▶ _Records for processing_:
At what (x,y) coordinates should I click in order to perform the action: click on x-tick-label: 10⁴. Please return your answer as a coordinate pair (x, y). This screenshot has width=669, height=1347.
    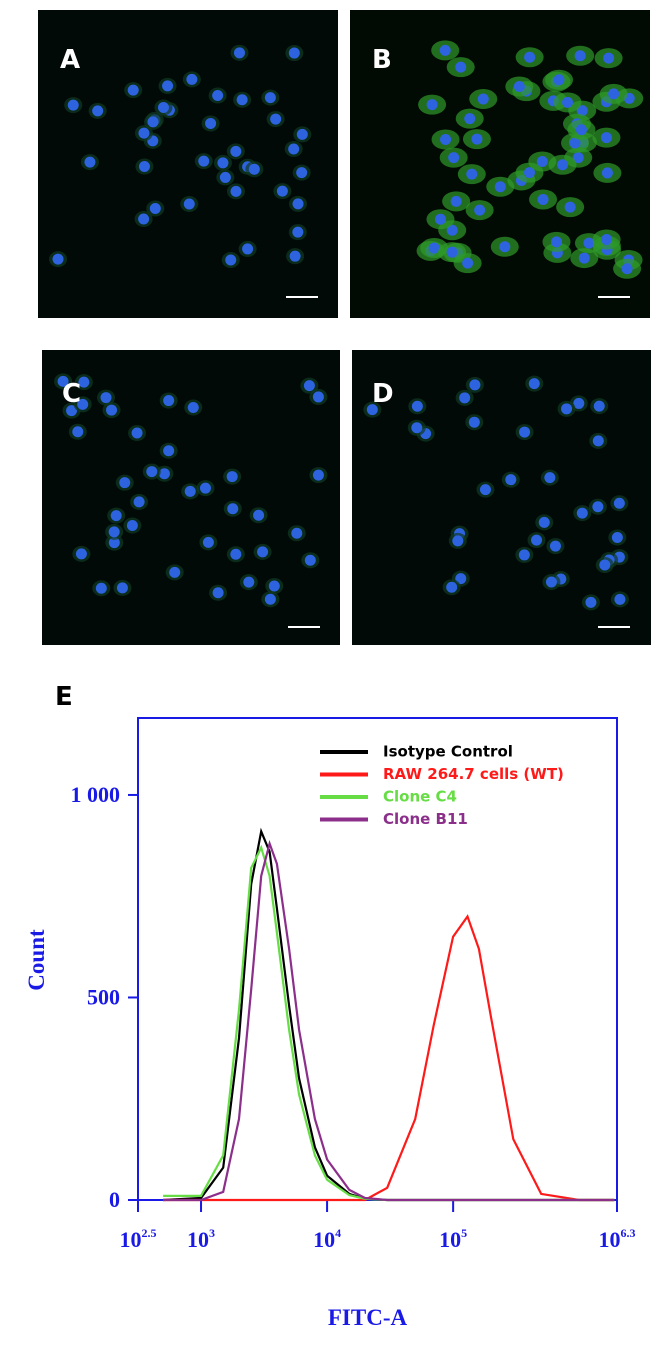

...

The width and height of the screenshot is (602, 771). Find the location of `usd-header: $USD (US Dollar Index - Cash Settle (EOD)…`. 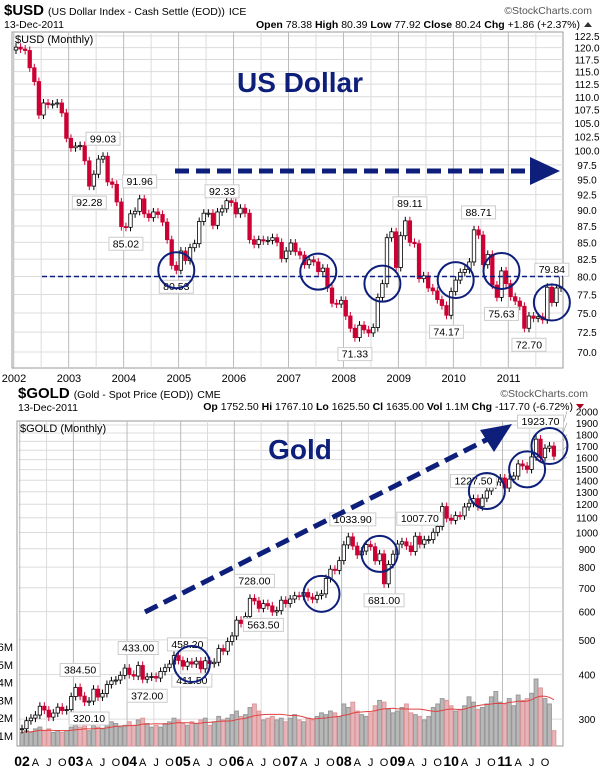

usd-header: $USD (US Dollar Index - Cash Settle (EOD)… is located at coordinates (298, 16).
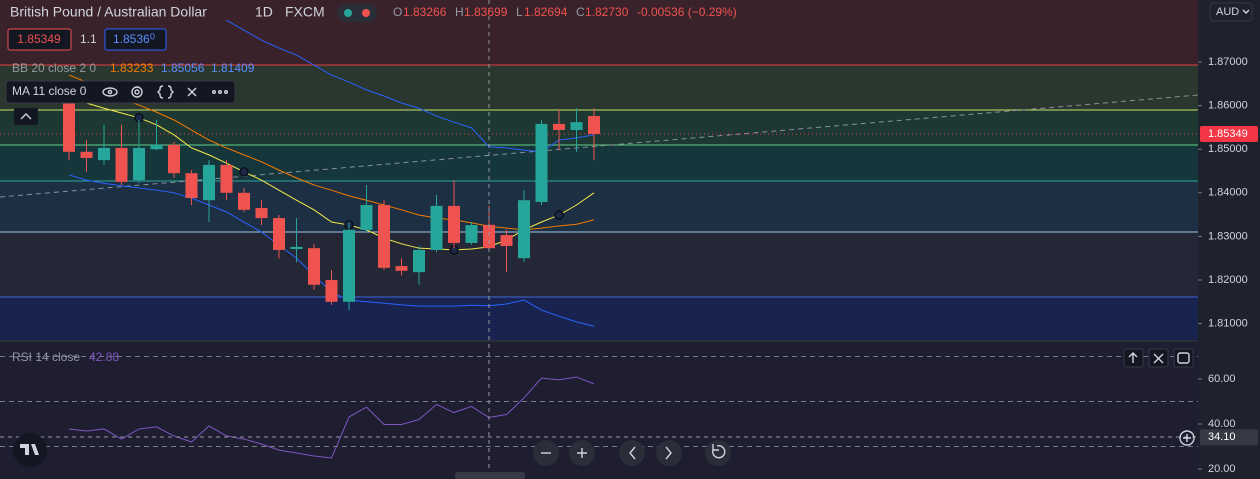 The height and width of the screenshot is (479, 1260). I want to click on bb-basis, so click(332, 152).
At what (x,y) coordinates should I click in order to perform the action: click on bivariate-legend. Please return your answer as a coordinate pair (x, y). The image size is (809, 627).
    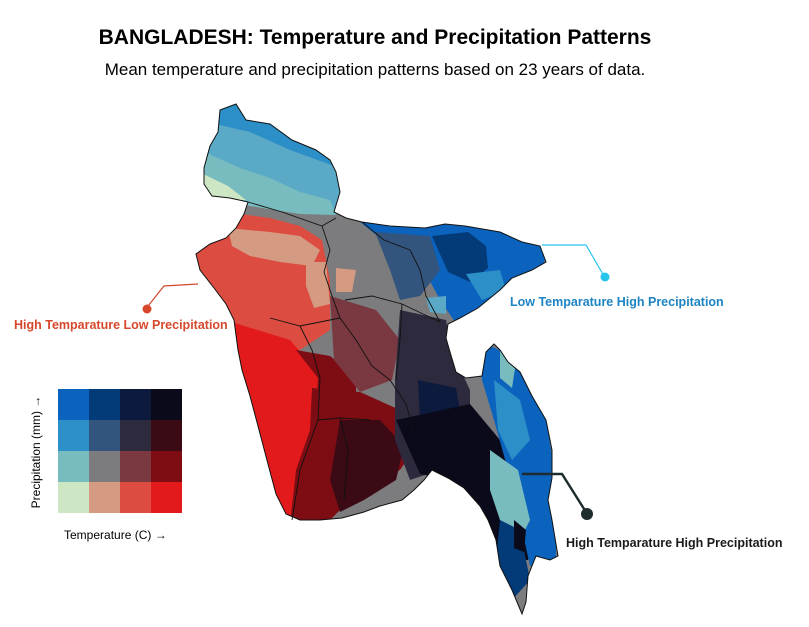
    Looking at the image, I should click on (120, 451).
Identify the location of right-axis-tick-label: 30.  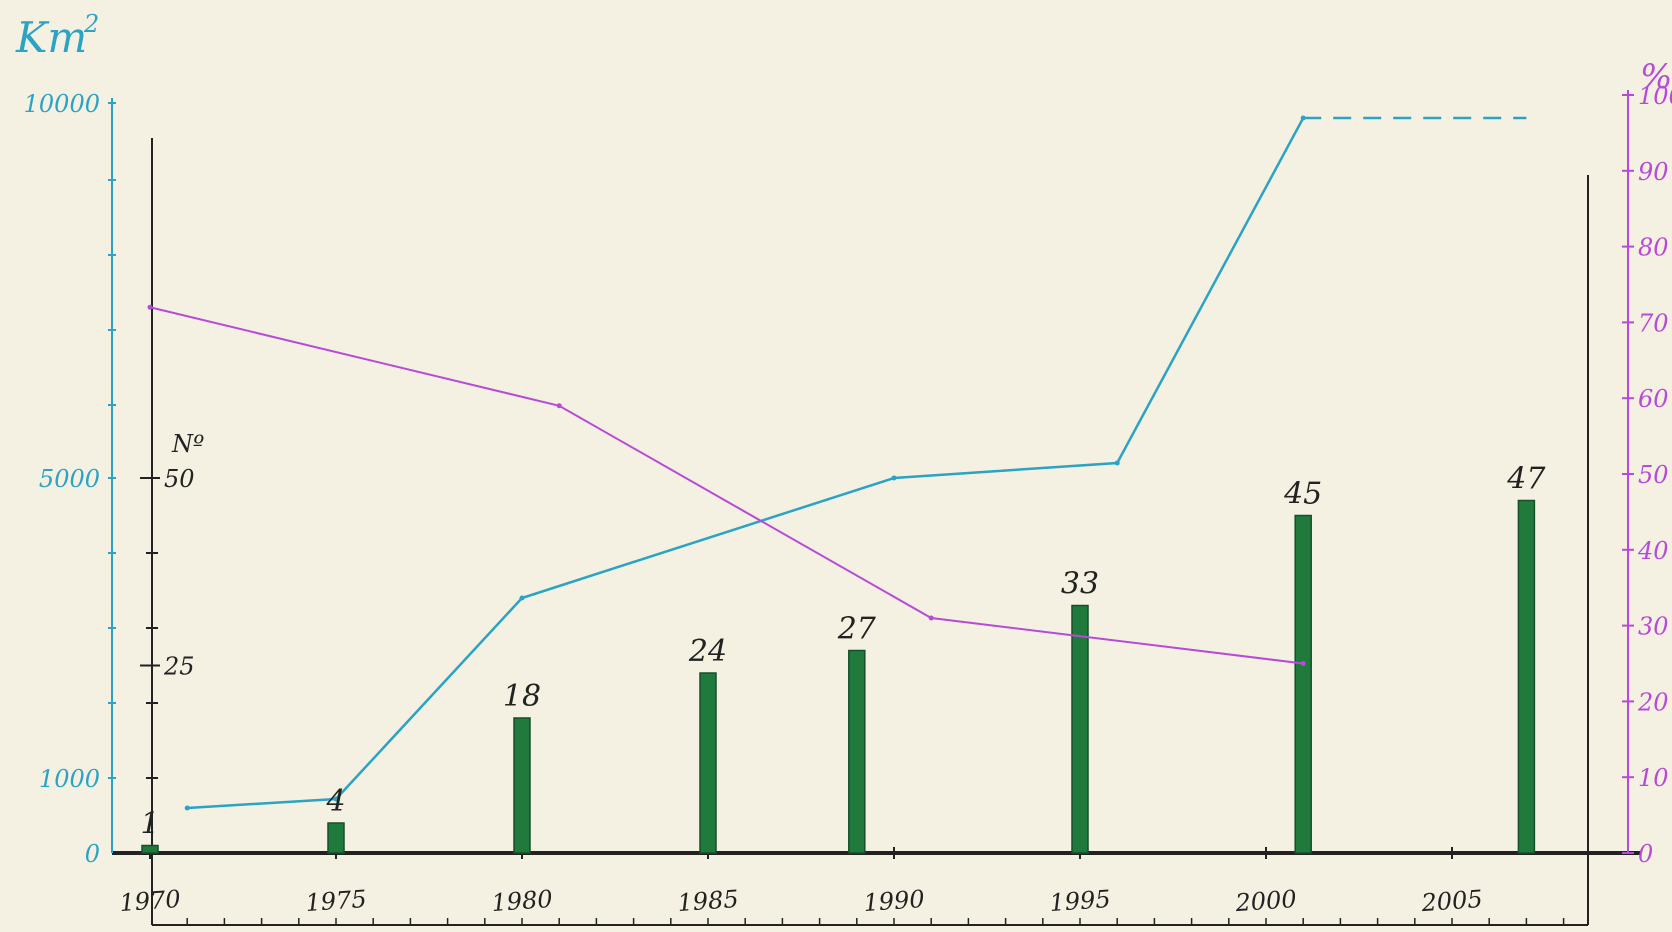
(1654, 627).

▶ _Assigned task_: Copy out the lines that run from the one containing "is (809, 627)." through the one containing "(1654, 627).", and leave the pictures out of your copy.

▶ _Problem solution_:
At what (x,y) coordinates should I click in order to perform the action: click on bivariate-legend. Please return your answer as a coordinate pair (x, y). The image size is (809, 627).
    Looking at the image, I should click on (120, 451).
Identify the location of right-axis-tick-label: 30.  
(1654, 627).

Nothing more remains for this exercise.